The crime lab technician balanced the manila envelope between a gloved forefinger and thumb.

"Get any prints?" Anthony asked.

"We managed to lift a couple of blurry whorls, but nothing good enough to try to match." The technician was a perky middle-aged woman with straight dark hair and a knee-length lab coat. She ran her fingers along the edges. "I don't feel anything that makes me concerned about a detonation device." She took several flash photos of the envelope. "Now we'll open it."

She put on goggles. Everybody else stepped back several feet. Using a small, scalpel-like tool, she carefully sliced open one end.

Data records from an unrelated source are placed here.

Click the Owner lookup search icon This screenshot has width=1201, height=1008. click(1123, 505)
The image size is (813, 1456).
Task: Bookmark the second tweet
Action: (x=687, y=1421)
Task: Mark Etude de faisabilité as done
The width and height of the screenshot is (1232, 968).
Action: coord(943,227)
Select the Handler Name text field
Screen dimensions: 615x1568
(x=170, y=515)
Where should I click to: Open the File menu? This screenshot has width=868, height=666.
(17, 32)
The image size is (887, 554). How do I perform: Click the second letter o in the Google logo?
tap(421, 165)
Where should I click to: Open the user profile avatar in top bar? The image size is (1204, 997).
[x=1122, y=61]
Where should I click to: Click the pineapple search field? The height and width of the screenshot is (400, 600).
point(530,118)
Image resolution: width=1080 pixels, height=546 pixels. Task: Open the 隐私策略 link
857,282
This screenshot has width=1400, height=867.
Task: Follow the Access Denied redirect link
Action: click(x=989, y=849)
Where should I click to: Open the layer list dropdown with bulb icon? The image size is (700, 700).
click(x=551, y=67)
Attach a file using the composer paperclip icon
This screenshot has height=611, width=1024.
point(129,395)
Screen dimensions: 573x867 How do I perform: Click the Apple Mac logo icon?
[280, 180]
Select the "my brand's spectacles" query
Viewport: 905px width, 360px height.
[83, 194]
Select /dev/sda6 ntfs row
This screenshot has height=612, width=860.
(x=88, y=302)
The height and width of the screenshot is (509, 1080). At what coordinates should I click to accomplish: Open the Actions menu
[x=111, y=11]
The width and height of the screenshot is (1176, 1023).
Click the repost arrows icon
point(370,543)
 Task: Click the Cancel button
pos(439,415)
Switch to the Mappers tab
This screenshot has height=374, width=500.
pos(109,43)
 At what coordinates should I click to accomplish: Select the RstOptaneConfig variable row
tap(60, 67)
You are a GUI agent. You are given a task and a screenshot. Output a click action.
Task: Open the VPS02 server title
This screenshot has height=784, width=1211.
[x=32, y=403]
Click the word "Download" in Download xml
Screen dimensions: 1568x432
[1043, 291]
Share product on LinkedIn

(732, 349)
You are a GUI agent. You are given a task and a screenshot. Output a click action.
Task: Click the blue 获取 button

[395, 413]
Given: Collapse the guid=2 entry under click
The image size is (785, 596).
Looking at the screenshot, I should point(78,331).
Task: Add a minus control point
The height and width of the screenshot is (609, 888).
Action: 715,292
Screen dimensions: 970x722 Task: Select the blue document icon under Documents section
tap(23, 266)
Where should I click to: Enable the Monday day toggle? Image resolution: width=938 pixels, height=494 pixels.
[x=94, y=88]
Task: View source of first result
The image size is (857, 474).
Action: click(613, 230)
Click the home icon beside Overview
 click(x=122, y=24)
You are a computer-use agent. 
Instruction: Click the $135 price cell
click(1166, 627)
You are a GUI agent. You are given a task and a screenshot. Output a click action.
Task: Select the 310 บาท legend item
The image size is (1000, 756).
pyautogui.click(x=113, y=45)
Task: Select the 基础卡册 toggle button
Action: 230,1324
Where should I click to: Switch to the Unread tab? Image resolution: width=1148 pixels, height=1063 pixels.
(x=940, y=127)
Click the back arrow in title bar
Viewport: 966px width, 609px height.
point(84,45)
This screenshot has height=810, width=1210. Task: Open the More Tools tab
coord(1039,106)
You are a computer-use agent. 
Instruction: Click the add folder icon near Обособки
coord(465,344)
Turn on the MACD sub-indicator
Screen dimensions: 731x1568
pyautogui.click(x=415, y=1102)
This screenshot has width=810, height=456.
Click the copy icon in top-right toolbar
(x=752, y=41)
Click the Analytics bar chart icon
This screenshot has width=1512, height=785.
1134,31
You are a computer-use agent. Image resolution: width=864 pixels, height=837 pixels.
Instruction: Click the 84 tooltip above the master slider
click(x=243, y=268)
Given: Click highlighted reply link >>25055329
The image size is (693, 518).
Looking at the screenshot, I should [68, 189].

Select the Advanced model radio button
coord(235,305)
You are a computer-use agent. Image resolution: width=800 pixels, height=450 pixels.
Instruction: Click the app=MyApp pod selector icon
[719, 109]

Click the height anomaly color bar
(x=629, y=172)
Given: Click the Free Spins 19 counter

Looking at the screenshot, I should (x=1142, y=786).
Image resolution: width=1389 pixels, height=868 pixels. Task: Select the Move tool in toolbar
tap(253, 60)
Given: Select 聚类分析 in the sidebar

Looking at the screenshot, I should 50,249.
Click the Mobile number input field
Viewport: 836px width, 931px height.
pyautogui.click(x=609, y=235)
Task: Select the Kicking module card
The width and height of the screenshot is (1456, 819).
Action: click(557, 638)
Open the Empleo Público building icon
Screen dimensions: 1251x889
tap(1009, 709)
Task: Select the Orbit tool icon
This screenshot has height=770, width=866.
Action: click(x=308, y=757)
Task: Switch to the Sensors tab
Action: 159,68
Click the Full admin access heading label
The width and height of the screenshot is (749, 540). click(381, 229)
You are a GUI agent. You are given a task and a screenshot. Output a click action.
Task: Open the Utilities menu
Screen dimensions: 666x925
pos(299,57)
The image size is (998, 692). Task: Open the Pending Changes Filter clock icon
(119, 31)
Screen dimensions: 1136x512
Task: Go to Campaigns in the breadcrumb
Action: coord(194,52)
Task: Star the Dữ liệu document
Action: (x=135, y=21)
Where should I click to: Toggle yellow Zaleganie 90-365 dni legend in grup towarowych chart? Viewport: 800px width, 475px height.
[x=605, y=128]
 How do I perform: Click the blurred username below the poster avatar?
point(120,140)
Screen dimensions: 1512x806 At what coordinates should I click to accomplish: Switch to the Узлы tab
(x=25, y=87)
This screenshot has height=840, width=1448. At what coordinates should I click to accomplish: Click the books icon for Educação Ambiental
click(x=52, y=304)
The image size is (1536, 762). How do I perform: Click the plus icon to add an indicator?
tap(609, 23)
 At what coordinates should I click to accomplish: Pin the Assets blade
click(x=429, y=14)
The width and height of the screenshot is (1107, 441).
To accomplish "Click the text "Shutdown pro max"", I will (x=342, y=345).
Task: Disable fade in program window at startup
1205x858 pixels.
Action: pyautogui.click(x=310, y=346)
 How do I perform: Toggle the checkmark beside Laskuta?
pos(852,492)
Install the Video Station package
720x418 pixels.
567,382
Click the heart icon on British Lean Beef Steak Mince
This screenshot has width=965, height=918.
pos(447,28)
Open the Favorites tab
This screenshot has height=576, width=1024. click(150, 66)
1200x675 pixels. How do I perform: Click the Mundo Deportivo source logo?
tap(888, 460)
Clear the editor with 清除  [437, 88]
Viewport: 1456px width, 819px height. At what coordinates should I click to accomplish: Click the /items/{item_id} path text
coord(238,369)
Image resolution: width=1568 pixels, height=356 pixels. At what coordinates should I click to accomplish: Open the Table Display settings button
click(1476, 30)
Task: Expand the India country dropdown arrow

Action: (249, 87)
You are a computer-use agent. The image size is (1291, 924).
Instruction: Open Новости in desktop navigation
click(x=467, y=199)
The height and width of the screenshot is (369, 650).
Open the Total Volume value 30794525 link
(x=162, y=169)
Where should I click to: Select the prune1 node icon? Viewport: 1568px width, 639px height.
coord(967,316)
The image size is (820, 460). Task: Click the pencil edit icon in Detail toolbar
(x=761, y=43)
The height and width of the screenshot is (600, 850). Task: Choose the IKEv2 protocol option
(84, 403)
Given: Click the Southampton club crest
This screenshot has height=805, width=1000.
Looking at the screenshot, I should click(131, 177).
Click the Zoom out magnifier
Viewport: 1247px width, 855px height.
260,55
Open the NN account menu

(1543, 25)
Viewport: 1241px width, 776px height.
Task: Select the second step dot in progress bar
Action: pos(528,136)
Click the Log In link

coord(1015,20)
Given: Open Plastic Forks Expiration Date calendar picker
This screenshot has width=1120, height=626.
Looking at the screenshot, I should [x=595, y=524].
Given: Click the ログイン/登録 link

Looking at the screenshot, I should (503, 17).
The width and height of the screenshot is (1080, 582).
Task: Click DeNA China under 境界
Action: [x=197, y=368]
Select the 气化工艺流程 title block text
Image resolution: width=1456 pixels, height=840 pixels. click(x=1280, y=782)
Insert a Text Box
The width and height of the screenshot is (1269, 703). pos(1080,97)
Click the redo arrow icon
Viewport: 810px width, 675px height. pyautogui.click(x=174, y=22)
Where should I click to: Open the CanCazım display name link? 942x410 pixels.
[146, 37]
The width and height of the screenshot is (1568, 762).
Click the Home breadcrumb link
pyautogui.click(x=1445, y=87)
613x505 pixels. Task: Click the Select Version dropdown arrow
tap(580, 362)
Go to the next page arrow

Then, very slowly, she slid out the protective cardboard, lifting the top piece away to reveal an eight-by-ten black-and-white of a woman in an old-fashioned dress and apron.

Gillian.

Her eyes were half-closed, the pupils large and glassy.

Nobody moved. Nobody said anything. Mary forced herself to say the words no one else would voice. "Is she alive?"

Her question was followed by a long silence. Finally Anthony said, "It's impossible to say." He looked at her, and she could read the compassion in his eyes. "Let's get a copy and take it to a medical examiner," he said.

"Do you know her?" the technician asked.

Mary pulled her gaze away from Anthony. "She's my sister."

"Oh. I'm so sorry."

The technician made a copy; then all three of them piled into Elliot's car and headed for the ME's office.

Elliot had called ahead, and their buddy Dr. Phillips was waiting when they arrived at the morgue.

"Can't say," he announced after he'd examined the picture. If he recognized Gillian from the Charlotte Henning autopsy, he didn't mention it.

"Care to make a guess?"

"Everything about the body looks alive."

With a magnifying glass, he went over the photo as he talked. "No lividity, no discoloration. Eyes look wet. Not a gnat, not a fly. Not a single sign of an insect. No outward signs of postmortem. But that's speculation. I deal in absolutes. I can't responsibly tell you the subject in the photo is alive. She may have been killed seconds before this picture was taken."

"What about the body itself?" Mary asked. "Can you determine anything from the way she's posed?"

"I've seen people as limp as rags that I thought were dead but weren't. And I once saw a dead guy who seemed so animated I would have sworn he was alive. You can't always be sure. Especially from a photo. Bring me the body—then I'll let you know." He handed the photo back to Anthony.

"Dipshit," Elliot said as they stepped from the building into the weak sunlight.

 

 

Chapter 29

 

Mason hummed to himself as he packed his lunch to take with him to the commercial greenhouse where he worked. He hadn't felt this good since . . . since, well, since his sister had been home. But his life was turning around. Jo was coming to visit soon, and he had a girl, just like she'd always wanted. A girl who read Proust.

"I worry about you," Jo had told him once. "I'd feel better leaving here if you had somebody. What about that nice Lauren who works at Dr. DeLong's office?"

"She isn't my type," he'd said, closing the book he'd been reading. Dostoyevsky's The Idiot.

"What kind of girl is your type?"

"I don't know." He'd looked at her light hair, her blue eyes, her sweet face. "Maybe somebody kinda like you."

She'd laughed. "Oh, Mason. You're so sweet, but you don't want a girlfriend like me."

"Why not?"

"You shouldn't limit yourself in that way. There are so many different kinds of people in the world."

In the dark of the kitchen, he replaced the lid on the mayonnaise jar and put the container back in the refrigerator. A minute ago, he'd been blissfully happy. Now a deep, unreasoning sorrow pressed down on him, coming out of nowhere. A moment ago, the world had seemed a promising place. Now bleakness stretched out before him as far as he could see.

The girl, he thought despairingly, exhaustion washing over him. Did he have enough energy to deal with her today? Earlier, he'd been so happy knowing she was in the house. Now taking care of her seemed more than he could cope with. Before, everything had been sharp and well defined. Now his thoughts were fuzzy, with sloppy, disturbing edges that couldn't be repaired.